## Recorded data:

═══

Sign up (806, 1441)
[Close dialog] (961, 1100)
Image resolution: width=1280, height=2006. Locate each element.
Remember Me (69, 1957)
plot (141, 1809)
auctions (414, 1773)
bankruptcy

═══

## Your goal:
The response should consist of all the entries, set down exactly.

## Task response:
Sign up (806, 1441)
[Close dialog] (961, 1100)
Image resolution: width=1280, height=2006. Locate each element.
Remember Me (69, 1957)
plot (141, 1809)
auctions (414, 1773)
bankruptcy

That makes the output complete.